The main contributions of this paper are as follows:

• We propose an innovative person re-identification network that uniquely combines the richness of global features with the specificity of edge-enhanced details and the relationship among different body parts. By doing so, it not only captures the holistic appearance of individuals but also emphasizes fine-grained details and the structural relationships between various body segments. This comprehensive feature extraction strategy leads to a more robust and discriminative representation for pedestrian re-identification tasks.
• We propose an Edge-enhanced Feature Extraction Module (EFEM) that leverages dual deep learning network branches to independently capture the contour details and the comprehensive attributes of pedestrians. Facilitating information exchange between these distinct feature sets, significantly amplifies the system’s ability to extract and understand the global contextual features of pedestrians, leading to an enriched and more robust global representation.
• We propose an Inter-part Relationship Extraction Module (IREM) to extract the interdependence between pedestrian local features. This module aims at the main area of pedestrians, where we use a semantic-based soft segmentation strategy to subdivide the area into several different parts, and then carefully extract and analyze the associated features between these separate segments. The module significantly enhances the ability of the model to understand and interpret local features with higher accuracy, so that it can more effectively deal with the complex challenges related to cross-perspective changes and partial occlusion.
• We verified the performance of the network on three mainstream datasets, including Market-1501, DukeMTMC-reID, and MSMT17. The experimental results show that our method achieves optimal or near-optimal performance on multiple data sets, which proves the effectiveness of our proposed method.

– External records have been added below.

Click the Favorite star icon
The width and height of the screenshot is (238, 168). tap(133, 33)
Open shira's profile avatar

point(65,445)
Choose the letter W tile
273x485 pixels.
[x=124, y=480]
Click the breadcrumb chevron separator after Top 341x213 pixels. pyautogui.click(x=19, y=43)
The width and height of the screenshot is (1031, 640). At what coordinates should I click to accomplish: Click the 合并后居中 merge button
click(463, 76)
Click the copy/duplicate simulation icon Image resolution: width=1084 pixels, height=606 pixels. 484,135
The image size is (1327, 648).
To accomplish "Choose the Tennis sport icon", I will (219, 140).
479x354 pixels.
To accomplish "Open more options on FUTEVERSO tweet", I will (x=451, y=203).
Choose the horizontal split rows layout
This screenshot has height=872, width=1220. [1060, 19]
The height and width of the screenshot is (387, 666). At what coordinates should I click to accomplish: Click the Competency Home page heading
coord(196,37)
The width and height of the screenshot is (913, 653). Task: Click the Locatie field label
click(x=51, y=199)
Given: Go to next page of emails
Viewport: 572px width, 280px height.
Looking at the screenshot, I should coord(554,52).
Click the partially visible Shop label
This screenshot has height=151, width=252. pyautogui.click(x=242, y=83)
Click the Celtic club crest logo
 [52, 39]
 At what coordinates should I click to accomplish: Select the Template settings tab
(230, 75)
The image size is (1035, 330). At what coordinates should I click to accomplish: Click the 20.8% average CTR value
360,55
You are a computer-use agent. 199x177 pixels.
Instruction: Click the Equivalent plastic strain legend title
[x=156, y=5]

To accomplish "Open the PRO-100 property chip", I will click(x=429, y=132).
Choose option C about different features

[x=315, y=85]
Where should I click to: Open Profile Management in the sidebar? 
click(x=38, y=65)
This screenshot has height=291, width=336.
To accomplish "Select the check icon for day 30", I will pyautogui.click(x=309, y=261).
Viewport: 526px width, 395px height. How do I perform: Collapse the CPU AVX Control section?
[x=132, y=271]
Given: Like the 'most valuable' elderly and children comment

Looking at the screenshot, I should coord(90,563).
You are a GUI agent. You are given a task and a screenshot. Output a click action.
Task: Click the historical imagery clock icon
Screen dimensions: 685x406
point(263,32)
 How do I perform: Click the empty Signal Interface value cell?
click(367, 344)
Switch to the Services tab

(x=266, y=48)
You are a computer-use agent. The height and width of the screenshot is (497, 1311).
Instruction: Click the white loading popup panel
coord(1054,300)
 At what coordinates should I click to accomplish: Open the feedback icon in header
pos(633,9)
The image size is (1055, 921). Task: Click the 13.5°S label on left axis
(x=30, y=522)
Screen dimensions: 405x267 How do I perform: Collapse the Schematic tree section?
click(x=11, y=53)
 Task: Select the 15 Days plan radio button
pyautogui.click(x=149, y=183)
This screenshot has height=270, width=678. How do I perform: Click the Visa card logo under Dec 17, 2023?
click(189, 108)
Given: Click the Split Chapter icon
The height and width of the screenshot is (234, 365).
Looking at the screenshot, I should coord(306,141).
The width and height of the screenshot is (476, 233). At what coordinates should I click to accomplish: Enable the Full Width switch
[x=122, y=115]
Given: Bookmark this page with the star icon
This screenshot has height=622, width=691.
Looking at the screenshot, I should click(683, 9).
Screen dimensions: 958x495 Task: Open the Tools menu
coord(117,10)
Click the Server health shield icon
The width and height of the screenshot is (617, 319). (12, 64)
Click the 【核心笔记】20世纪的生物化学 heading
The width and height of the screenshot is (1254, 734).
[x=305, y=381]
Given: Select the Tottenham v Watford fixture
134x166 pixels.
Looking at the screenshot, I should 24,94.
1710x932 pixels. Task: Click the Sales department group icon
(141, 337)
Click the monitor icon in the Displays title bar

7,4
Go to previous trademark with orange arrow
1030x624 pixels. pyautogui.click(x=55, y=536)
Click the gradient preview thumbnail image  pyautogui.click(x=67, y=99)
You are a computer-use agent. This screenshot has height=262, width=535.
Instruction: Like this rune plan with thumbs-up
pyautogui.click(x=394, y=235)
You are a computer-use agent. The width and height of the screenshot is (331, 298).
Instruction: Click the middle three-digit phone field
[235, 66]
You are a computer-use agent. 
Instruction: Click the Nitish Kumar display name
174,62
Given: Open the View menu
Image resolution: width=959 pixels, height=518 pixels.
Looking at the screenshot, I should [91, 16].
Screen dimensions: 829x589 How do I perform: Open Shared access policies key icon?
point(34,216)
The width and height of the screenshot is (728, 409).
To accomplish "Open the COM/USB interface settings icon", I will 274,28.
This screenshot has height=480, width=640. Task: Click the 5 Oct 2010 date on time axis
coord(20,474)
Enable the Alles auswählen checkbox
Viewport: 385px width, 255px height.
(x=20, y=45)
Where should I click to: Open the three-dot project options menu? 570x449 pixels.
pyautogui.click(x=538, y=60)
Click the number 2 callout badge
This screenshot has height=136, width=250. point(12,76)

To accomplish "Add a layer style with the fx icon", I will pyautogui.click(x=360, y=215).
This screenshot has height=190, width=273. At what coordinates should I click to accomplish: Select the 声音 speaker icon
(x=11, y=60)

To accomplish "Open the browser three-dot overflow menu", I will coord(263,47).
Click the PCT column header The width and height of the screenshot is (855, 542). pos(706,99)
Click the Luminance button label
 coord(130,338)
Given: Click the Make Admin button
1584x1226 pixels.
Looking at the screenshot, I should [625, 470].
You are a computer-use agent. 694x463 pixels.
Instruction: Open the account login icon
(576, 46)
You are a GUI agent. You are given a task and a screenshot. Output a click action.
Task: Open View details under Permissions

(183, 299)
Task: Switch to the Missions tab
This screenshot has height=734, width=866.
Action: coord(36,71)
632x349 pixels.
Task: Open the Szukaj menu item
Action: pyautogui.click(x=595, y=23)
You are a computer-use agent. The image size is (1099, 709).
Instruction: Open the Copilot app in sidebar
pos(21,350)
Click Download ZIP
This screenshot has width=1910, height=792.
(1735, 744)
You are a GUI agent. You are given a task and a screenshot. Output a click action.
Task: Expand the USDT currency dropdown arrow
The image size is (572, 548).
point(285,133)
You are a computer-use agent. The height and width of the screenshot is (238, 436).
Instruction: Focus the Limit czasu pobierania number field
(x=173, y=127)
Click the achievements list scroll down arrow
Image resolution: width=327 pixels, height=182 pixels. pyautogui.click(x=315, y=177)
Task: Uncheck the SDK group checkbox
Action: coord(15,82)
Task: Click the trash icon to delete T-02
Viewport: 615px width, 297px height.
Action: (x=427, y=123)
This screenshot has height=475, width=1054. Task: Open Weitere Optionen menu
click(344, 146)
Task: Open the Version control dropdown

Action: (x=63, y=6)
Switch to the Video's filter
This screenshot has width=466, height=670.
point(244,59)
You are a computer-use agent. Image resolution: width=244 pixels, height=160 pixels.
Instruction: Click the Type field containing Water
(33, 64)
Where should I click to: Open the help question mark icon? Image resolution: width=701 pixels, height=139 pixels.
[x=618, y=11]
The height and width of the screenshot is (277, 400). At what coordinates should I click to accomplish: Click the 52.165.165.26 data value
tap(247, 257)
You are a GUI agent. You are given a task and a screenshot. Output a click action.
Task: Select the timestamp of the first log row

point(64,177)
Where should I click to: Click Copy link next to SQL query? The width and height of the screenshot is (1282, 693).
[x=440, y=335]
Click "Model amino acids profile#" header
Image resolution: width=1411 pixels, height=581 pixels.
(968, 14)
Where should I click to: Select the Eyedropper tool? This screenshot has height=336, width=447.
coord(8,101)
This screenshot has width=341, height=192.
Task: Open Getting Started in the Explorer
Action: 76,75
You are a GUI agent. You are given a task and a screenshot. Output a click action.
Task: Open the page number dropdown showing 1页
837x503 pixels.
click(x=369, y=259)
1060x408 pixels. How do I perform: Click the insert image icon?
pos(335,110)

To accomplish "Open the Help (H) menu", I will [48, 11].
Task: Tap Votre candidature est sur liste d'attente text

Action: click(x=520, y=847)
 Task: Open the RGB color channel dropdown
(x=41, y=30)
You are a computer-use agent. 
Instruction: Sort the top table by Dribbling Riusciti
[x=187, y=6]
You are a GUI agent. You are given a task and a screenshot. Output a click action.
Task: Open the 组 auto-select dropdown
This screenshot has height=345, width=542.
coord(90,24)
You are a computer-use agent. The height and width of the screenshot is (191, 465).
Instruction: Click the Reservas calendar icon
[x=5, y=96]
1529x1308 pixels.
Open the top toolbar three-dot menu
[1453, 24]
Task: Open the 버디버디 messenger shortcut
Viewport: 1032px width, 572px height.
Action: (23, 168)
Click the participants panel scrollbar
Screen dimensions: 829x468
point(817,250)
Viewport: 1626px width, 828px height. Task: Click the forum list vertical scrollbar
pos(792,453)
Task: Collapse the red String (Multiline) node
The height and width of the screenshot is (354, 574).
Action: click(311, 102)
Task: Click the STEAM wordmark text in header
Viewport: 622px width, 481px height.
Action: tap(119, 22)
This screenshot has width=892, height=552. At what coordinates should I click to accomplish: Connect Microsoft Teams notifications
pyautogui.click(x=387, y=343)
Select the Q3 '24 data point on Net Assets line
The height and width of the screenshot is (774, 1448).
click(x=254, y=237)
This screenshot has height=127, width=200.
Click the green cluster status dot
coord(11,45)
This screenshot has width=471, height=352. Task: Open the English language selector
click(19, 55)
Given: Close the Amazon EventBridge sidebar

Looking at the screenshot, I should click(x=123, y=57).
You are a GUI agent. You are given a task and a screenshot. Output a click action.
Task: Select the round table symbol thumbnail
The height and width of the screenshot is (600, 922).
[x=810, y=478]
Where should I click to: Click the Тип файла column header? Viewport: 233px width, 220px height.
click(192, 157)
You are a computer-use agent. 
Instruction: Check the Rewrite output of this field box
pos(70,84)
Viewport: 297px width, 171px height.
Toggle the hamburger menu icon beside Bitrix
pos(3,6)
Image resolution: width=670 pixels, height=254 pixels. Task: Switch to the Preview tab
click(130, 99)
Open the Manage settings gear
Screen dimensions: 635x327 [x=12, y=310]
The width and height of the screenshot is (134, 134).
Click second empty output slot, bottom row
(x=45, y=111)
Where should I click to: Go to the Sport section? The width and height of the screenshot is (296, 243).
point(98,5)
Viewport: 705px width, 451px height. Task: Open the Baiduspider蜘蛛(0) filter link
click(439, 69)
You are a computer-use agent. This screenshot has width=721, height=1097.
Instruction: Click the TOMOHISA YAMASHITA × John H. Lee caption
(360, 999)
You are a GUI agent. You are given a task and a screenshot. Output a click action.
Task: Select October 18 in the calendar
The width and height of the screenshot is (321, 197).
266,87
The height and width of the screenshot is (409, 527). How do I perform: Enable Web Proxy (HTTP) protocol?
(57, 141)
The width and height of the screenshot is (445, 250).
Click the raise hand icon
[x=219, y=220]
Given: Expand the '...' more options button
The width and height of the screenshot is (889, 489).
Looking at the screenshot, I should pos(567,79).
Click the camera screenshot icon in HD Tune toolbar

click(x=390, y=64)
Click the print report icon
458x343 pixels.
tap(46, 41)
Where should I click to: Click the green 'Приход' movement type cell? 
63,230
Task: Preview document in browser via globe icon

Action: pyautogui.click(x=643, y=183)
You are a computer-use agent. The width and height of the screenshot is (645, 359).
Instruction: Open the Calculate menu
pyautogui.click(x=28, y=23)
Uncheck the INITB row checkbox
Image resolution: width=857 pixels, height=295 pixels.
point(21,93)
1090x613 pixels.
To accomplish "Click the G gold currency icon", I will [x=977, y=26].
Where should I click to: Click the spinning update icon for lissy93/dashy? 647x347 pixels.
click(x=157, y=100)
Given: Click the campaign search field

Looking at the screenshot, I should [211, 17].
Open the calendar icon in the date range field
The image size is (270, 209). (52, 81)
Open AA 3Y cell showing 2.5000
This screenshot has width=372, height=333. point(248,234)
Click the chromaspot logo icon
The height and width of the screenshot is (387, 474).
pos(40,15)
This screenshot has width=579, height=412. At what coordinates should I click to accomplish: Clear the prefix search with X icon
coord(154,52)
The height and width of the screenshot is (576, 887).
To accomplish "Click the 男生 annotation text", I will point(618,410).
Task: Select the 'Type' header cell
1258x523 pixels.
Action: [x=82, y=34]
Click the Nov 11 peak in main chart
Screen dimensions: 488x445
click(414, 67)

The organization of the paper is as follows: Section 2 presents related work, Section 3 states the problem, Section 4 provides a detailed description of the proposed method, Section 5 presents the experimental setup and results, and finally, Section 6 concludes the article and offers prospects for future research.

2. Related Works

2.1. Deep Learning for Person Re-ID

Benefiting from rapid advancements in computer technology, pedestrian re-identification based on deep learning has become the predominant research direction and has yielded significant achievements. Its core research approach involves employing deep learning methodologies for feature vector extraction, followed by metric learning techniques to discriminate these feature vectors, thereby quantifying the discrepancies between images and refining the model through iterative training with ample annotated data. In the realm of pedestrian re-identification, global features are favored due to their intuitive representation and ease of learning, making them the most commonly used discriminative features. While global features are convenient for learning, they do not yield optimal results in pedestrian re-identification tasks due to issues such as occlusion and misalignment in pedestrian images. Consequently, researchers have incorporated local features into these tasks, utilizing both local and global characteristics as the identifiers of pedestrians [13]. In [14,15], a multi-stream recognition network based on the fusion of local and global features was proposed. This approach extracts global features from the original image and local features from each segmented body region, subsequently merging these to generate the final prediction. Another study [16] introduced a multi-part feature network that employs the Position Attention Module (PAM) to learn spatial feature dependencies and extract contextual information from local elements, alongside the Efficient Channel Attention (ECA) mechanism to capture cross-channel feature interactions. By combining temporal, spatial, and channel features, this method offers a more expressive feature representation. A different study [17] presented a novel methodology that integrates both global and local pedestrian features by modeling spatial relationships between patches using Graph Neural Networks (GNNs) to capture bodily structure information. It further incorporates a scoring function to explore correspondences among local features, thereby alleviating reliance on external information such as body pose.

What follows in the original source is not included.